To see the love hotels
The red light district within Shinjuku called Kabukicho is known as ‘the sleepless town’ for good reason. Here it’s 24/7 neon with a maze of hotels and spots for night-time revelry. It’s also full of pachinko parlours (aka loud and bright pokies). A word of warning when walking the streets to Kabukicho, touts trying to get you into their establishments are best ignored, just keep walking and choose regular bars without touts outside. For a night you won’t forget, try spending it in a love hotel. At establishments such as Hotel Atlas, you can book ‘romance’ themed rooms with heart shaped beds, karaoke ballads and rom-com movies. Some hotels have private spas, costumes and in-room light shows. https://hotel-atlas.jp
Go bar hopping
When in Shinjuku, the Lost in Translation drink (from the famous movie) is still popular the New York Bar at the Park Hyatt Shinjuku.

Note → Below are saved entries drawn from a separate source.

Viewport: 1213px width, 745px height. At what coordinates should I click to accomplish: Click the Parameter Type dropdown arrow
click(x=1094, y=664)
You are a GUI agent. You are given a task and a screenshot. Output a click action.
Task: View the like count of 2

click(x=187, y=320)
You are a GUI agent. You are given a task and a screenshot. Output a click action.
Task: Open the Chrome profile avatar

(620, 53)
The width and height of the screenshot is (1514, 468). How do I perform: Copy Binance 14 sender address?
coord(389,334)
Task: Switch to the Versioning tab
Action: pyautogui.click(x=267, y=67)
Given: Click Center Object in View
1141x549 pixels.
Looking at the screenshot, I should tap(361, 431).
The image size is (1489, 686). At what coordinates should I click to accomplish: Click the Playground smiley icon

Other highlights include 8Bit Café, a bar where you can play nostalgic video games and also read Japanese cartoons freely. To get a bird’s eye view of the area, head to Rooftop Bar & Terrace G. It offers breathtaking view of the city, great for photo opportunities and is perfect for drinking outside in the summer. Meanwhile, Bar Benfiddich is a contender for the coolest looking bar in Shinjuku with décor modelled on a vintage European bar.
Visit Memory Lane
In Shinjuku’s Memory Lane (also known as Piss Alley), a quiet passageway lit up with red Japanese lanterns, you can sample some of the fresh fish sashimi. Tokyo's old-school alleyways or yokocho are treasure troves for anyone looking to experience the city's historic side, many date back to the early postwar years. Inside are incredible restaurants and bars. Grab a stool and ask for a nama-biiru (draft beer). http://shinjuku-omoide.com/
Just outside of the alleyways are neon lit supermalls, including a giant Uniqlo department store. Tokyo's most famous department stores are clustered around Shinjuku Station's exits. Lumine shopping centre at the station is great for the younger set, while grown-ups love the old school department stores like Isetan, once a kimono store opened in the 1800s. The floors of the Isetan, Keio, Odakyu and Takashimaya department stores are packed full of designer wear and their basement floors overflow with incredible edible fare.
Visit the Samurai Museum
This is a must-visit destination for those interested in old Japan and the storied history of combat and conflict that characterised the country up through the late 16th century. You’ll spy more than 70 selections of samurai armor, and you can also dress up in replica armor, don a kabuto helmet, and witness combat reenactments by skilled swordsmen. If you make a reservation you can try your hand at a Japanese sword course. https://www.samuraimuseum.jp/en/
Take a bike tour
Only have a day to see Tokyo? No problem, the day-long Cool Tokyo Ride takes you through Ginza in the city’s heart, across to Shiba Park and past Tokyo Tower and then through Aoyama Cemetery. Stop for lunch at Yoyogi Park before taking a walking tour of the landscaped Meiji Shrine precinct, and then it’s off to explore the Yotsuya neighbourhood of Shinjuku. The tour ends back in the CBD with a visit to the outer grounds of the Imperial Palace. More: tokyocycling.jp.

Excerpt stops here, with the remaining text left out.